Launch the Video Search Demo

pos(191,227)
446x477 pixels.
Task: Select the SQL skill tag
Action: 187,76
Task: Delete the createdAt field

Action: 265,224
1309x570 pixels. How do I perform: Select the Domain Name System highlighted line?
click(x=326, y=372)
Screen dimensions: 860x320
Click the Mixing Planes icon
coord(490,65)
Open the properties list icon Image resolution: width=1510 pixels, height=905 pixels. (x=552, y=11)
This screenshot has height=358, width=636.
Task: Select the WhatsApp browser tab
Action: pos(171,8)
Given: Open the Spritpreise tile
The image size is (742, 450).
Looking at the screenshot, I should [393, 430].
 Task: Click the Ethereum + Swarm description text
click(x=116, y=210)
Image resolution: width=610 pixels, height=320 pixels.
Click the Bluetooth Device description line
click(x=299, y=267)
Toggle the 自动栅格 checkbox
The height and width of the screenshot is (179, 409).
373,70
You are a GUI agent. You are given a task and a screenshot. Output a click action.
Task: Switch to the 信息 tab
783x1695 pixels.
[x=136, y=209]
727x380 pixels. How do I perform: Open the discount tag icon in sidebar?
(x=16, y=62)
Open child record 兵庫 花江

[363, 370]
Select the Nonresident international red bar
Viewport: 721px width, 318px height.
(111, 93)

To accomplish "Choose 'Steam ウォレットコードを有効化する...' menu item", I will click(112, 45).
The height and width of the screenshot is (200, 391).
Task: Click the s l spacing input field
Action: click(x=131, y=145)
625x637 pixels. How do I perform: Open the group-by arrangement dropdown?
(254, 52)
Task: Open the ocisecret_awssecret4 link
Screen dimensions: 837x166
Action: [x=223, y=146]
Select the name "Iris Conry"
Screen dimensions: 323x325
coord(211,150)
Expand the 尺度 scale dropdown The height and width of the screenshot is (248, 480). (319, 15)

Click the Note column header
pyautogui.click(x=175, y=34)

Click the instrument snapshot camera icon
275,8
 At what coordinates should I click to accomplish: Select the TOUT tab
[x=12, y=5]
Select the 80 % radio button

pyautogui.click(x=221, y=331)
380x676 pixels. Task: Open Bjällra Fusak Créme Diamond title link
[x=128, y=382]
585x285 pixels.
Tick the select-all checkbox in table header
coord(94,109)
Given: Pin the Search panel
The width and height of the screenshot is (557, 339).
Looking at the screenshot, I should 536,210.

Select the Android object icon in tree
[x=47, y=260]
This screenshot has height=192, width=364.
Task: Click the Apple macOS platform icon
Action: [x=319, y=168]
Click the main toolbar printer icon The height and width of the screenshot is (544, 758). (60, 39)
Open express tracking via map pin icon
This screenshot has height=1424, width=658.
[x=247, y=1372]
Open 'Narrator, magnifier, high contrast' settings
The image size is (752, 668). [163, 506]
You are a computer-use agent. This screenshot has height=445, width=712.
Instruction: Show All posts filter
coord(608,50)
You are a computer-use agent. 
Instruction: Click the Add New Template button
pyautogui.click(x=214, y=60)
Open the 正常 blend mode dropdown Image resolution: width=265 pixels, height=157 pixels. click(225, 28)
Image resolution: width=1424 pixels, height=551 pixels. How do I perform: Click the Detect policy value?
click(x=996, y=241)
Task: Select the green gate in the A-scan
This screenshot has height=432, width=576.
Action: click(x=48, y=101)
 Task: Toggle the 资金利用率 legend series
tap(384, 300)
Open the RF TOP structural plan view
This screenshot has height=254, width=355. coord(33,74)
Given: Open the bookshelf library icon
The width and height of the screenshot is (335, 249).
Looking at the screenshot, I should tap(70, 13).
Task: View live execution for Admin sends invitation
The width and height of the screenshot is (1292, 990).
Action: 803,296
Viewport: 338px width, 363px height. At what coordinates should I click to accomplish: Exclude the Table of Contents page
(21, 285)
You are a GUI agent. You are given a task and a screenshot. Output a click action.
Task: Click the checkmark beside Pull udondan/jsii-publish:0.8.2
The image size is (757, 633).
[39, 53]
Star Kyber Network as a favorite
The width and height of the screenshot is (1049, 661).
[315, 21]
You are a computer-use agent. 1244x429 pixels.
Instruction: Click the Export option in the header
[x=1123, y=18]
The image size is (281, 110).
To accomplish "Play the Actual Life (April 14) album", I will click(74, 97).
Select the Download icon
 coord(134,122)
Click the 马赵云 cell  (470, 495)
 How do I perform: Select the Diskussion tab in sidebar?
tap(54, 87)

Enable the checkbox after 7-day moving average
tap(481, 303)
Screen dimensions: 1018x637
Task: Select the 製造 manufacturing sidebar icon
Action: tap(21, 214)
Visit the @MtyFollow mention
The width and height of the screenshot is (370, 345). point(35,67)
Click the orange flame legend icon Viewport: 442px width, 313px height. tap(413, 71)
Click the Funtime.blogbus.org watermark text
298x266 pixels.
════════════════════
◆ Task objective:
Count how many lines in the entries above hold the word "computer". Give that number by itself.

◆ Exercise response:
3